So, if you’re a programmer (or know one) who’s into the sort of stuff I’m into (pathologic, dark souls, everything, minit, killer 7, full pipe, disco elysium, captn toad, katamari, control, etc), feel free to drop me a line (you can just reply to this). I only did one thing in a weekend game jam so far, but it was a good time.
LASTLY, LITERATURE
As for Gaito Gazdanov, I finished the book and it’s a mixed bag—definitely not his best (I’d recommend the Spectre of Alexander Wolf and the Buddha’s Return). His stories often feel cheap and pulpy (‘boulevard prose’ as snobby Russians tend to put it), but what always elevates them is his language—all those perfectly paced long Proustian sentences with piling clauses, digressions and asides. That, along with narrative jumps creates a very odd atmosphere, which is probably what earned him the Kafka comparisons. This book is more overtly auto-biographical than usual, and the narrator is quite a bit of a prick in that annoying wisecracking way—I find the cold detached omniscient narration of his other books much more appealing. Anyway, here’s a standout paragraph from Night Roads, translated by me.

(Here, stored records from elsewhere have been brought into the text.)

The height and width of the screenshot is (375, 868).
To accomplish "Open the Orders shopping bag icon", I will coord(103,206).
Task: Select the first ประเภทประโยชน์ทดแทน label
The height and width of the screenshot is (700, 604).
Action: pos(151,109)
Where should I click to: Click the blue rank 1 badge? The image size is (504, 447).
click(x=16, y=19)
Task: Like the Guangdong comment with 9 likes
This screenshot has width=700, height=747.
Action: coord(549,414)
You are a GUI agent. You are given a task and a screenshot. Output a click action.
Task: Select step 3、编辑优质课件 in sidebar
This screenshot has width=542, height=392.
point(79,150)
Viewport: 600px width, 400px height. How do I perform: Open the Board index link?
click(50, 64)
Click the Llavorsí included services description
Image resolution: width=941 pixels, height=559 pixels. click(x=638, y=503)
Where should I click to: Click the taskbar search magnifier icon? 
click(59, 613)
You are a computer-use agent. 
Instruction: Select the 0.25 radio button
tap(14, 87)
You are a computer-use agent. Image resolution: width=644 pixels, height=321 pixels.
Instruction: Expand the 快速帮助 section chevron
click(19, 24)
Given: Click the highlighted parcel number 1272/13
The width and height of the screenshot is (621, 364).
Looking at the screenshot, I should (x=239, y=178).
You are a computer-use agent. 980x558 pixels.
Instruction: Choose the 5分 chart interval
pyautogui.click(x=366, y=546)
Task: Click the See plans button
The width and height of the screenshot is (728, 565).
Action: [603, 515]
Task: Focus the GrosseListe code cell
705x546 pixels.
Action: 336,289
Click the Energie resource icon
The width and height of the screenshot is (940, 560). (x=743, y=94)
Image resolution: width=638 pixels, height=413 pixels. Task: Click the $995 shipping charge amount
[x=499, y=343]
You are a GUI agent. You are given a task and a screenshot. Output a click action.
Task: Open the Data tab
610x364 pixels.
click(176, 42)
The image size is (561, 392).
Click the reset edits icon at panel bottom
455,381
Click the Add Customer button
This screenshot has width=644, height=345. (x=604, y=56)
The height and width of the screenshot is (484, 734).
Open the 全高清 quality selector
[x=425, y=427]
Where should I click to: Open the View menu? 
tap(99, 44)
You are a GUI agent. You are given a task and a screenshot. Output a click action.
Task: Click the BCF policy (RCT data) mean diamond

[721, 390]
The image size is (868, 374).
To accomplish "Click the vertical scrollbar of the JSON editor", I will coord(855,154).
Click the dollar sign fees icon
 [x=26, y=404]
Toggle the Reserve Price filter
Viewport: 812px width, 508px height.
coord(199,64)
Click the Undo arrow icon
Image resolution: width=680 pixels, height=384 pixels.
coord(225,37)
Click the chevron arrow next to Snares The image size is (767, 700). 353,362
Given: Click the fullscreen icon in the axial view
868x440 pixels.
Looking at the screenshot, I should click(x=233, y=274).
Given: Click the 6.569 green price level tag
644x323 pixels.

“There was an inexplicable, almost electric charm about her, and I remember once, a stranger, completely drunk, telling me that when she starts to sing, it feels as if an electric current had been turned on. Later I learned that he was an electrical engineer, and on that day he wasn’t trying to find a perfect descriptor, and simply used the term that he was most familiar with.”
Thanks for reading, see you next month!